═══ Data listing ═══
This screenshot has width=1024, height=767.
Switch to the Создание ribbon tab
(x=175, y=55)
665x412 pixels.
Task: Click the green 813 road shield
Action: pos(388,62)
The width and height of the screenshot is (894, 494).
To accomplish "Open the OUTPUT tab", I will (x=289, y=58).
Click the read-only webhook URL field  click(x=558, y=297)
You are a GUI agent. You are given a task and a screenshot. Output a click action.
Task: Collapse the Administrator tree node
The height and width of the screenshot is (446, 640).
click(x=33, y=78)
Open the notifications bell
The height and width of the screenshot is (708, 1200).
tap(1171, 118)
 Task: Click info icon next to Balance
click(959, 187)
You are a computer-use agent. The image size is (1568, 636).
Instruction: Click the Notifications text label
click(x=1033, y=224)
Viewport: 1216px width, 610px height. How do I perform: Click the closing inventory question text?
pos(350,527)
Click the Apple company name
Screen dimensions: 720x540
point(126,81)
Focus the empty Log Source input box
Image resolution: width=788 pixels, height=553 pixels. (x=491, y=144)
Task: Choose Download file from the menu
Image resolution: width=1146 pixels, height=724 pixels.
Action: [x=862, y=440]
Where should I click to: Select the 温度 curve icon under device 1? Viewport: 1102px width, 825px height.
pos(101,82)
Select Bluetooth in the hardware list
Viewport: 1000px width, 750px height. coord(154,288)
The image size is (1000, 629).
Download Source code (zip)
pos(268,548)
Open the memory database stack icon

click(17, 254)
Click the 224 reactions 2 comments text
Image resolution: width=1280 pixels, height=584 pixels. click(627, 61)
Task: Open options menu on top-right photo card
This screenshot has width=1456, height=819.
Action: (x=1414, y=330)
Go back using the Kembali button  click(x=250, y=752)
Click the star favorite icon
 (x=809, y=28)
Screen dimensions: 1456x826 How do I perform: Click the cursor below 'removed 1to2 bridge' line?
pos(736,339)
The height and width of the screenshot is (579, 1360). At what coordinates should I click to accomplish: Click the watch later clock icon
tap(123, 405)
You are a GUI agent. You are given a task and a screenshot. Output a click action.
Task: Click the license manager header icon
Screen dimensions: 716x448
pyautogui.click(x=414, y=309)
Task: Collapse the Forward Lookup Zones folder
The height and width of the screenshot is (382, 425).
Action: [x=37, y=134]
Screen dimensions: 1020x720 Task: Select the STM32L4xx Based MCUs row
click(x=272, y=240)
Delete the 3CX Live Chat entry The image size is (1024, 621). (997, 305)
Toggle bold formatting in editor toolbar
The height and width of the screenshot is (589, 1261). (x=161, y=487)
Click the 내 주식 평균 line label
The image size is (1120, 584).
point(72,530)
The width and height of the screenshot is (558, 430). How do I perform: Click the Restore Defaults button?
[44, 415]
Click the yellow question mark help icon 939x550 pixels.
═══
Exercise: Every record, word for word, must be returned.

Reply to the task:
This screenshot has width=1024, height=767.
Switch to the Создание ribbon tab
(x=175, y=55)
665x412 pixels.
Task: Click the green 813 road shield
Action: pos(388,62)
The width and height of the screenshot is (894, 494).
To accomplish "Open the OUTPUT tab", I will (x=289, y=58).
Click the read-only webhook URL field  click(x=558, y=297)
You are a GUI agent. You are given a task and a screenshot. Output a click action.
Task: Collapse the Administrator tree node
The height and width of the screenshot is (446, 640).
click(x=33, y=78)
Open the notifications bell
The height and width of the screenshot is (708, 1200).
tap(1171, 118)
 Task: Click info icon next to Balance
click(959, 187)
You are a computer-use agent. The image size is (1568, 636).
Instruction: Click the Notifications text label
click(x=1033, y=224)
Viewport: 1216px width, 610px height. How do I perform: Click the closing inventory question text?
pos(350,527)
Click the Apple company name
Screen dimensions: 720x540
point(126,81)
Focus the empty Log Source input box
Image resolution: width=788 pixels, height=553 pixels. (x=491, y=144)
Task: Choose Download file from the menu
Image resolution: width=1146 pixels, height=724 pixels.
Action: [x=862, y=440]
Where should I click to: Select the 温度 curve icon under device 1? Viewport: 1102px width, 825px height.
pos(101,82)
Select Bluetooth in the hardware list
Viewport: 1000px width, 750px height. coord(154,288)
The image size is (1000, 629).
Download Source code (zip)
pos(268,548)
Open the memory database stack icon

click(17, 254)
Click the 224 reactions 2 comments text
Image resolution: width=1280 pixels, height=584 pixels. click(627, 61)
Task: Open options menu on top-right photo card
This screenshot has width=1456, height=819.
Action: (x=1414, y=330)
Go back using the Kembali button  click(x=250, y=752)
Click the star favorite icon
 (x=809, y=28)
Screen dimensions: 1456x826 How do I perform: Click the cursor below 'removed 1to2 bridge' line?
pos(736,339)
The height and width of the screenshot is (579, 1360). At what coordinates should I click to accomplish: Click the watch later clock icon
tap(123, 405)
You are a GUI agent. You are given a task and a screenshot. Output a click action.
Task: Click the license manager header icon
Screen dimensions: 716x448
pyautogui.click(x=414, y=309)
Task: Collapse the Forward Lookup Zones folder
The height and width of the screenshot is (382, 425).
Action: [x=37, y=134]
Screen dimensions: 1020x720 Task: Select the STM32L4xx Based MCUs row
click(x=272, y=240)
Delete the 3CX Live Chat entry The image size is (1024, 621). (997, 305)
Toggle bold formatting in editor toolbar
The height and width of the screenshot is (589, 1261). (x=161, y=487)
Click the 내 주식 평균 line label
The image size is (1120, 584).
point(72,530)
The width and height of the screenshot is (558, 430). How do I perform: Click the Restore Defaults button?
[44, 415]
Click the yellow question mark help icon 939x550 pixels.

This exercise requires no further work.